Extracted data entries

****

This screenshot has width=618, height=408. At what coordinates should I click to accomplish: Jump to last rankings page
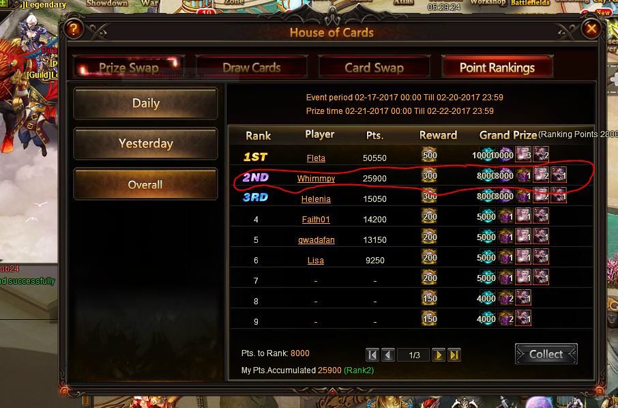[454, 355]
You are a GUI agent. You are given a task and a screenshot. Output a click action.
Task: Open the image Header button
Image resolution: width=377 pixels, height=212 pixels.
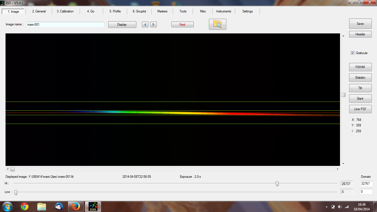tap(360, 34)
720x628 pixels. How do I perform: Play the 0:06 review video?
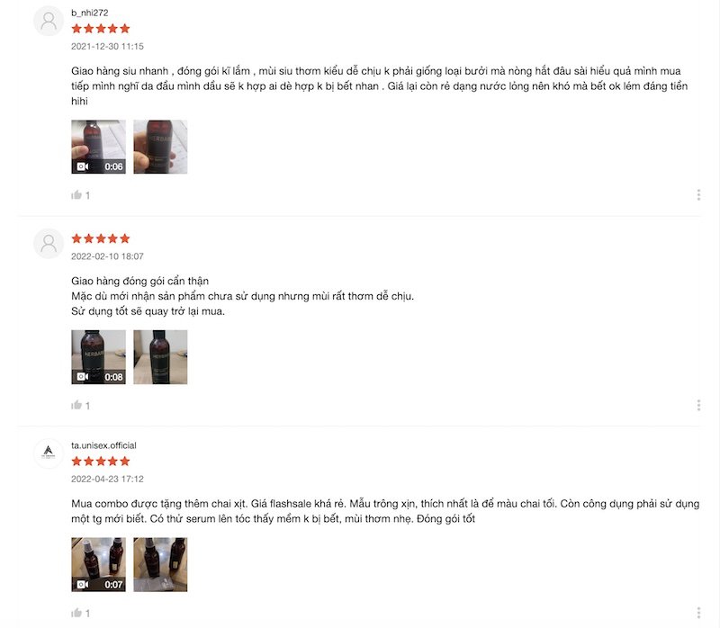(x=98, y=147)
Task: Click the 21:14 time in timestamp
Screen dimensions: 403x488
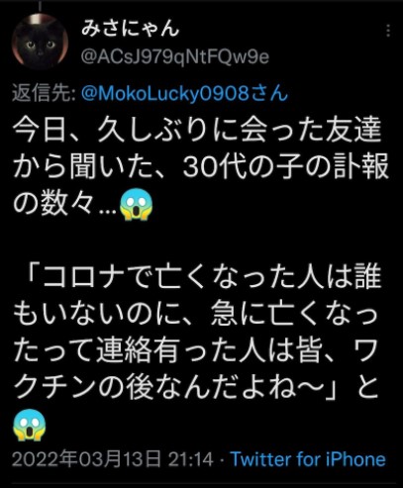Action: point(191,459)
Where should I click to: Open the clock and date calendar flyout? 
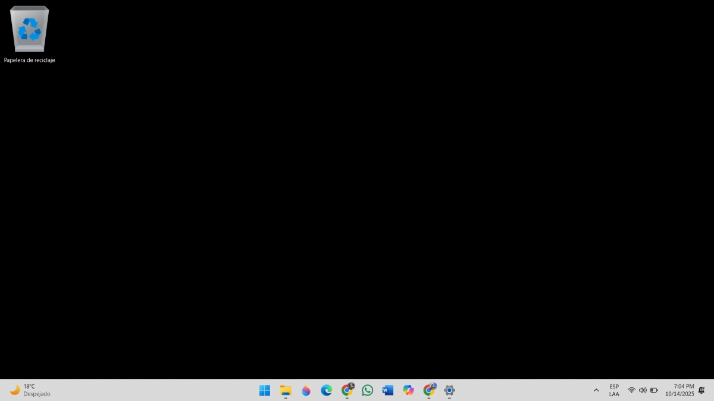tap(679, 390)
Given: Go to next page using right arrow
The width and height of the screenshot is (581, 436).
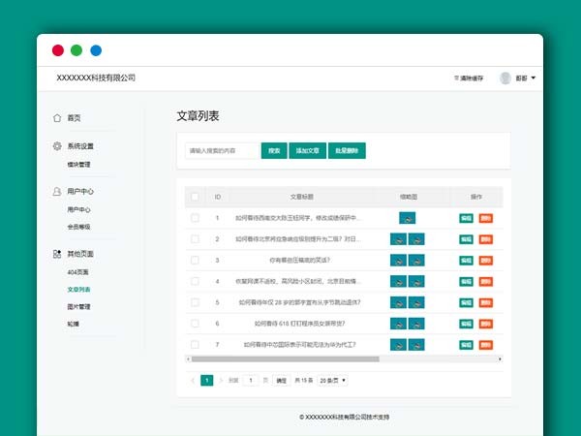Looking at the screenshot, I should click(x=221, y=381).
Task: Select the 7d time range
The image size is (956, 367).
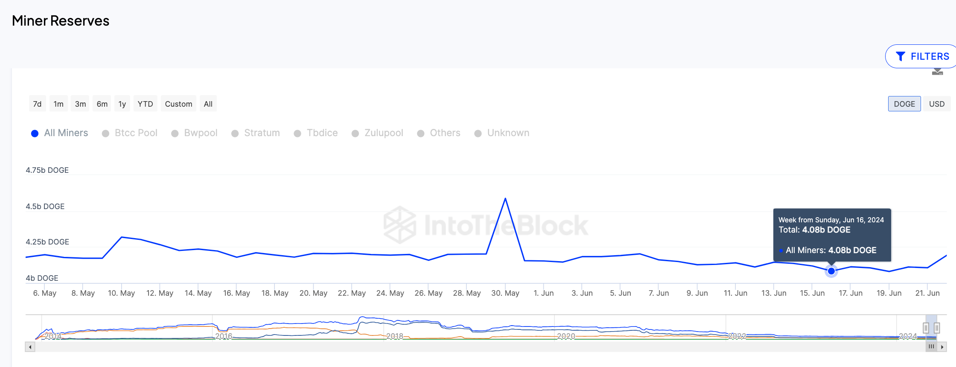Action: (38, 104)
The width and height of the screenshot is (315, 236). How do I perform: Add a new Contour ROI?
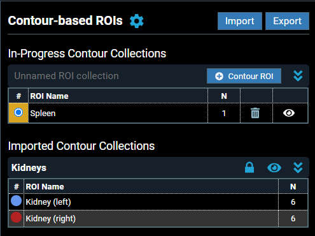(x=244, y=76)
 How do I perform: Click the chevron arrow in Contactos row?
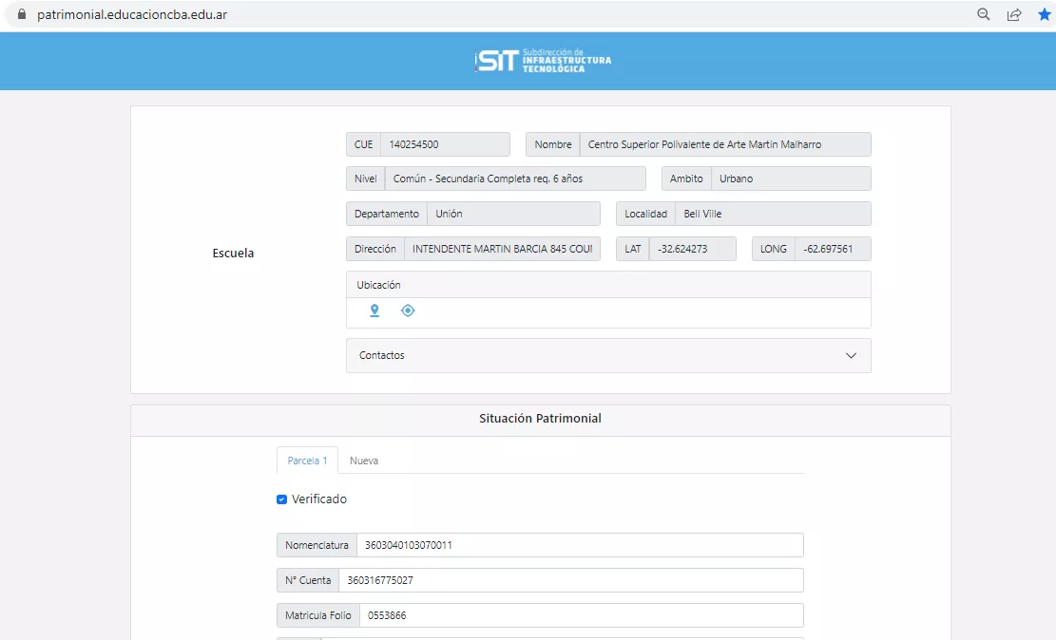851,356
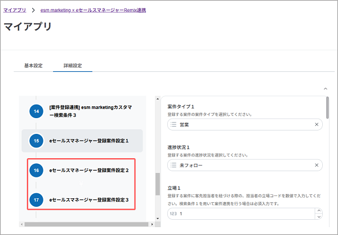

****

Wherever the string "time" appears in the entries above, return the line it appears on.

=== Answer space ===
Task: Click the 21:14 time in timestamp
Task: Select the 7d time range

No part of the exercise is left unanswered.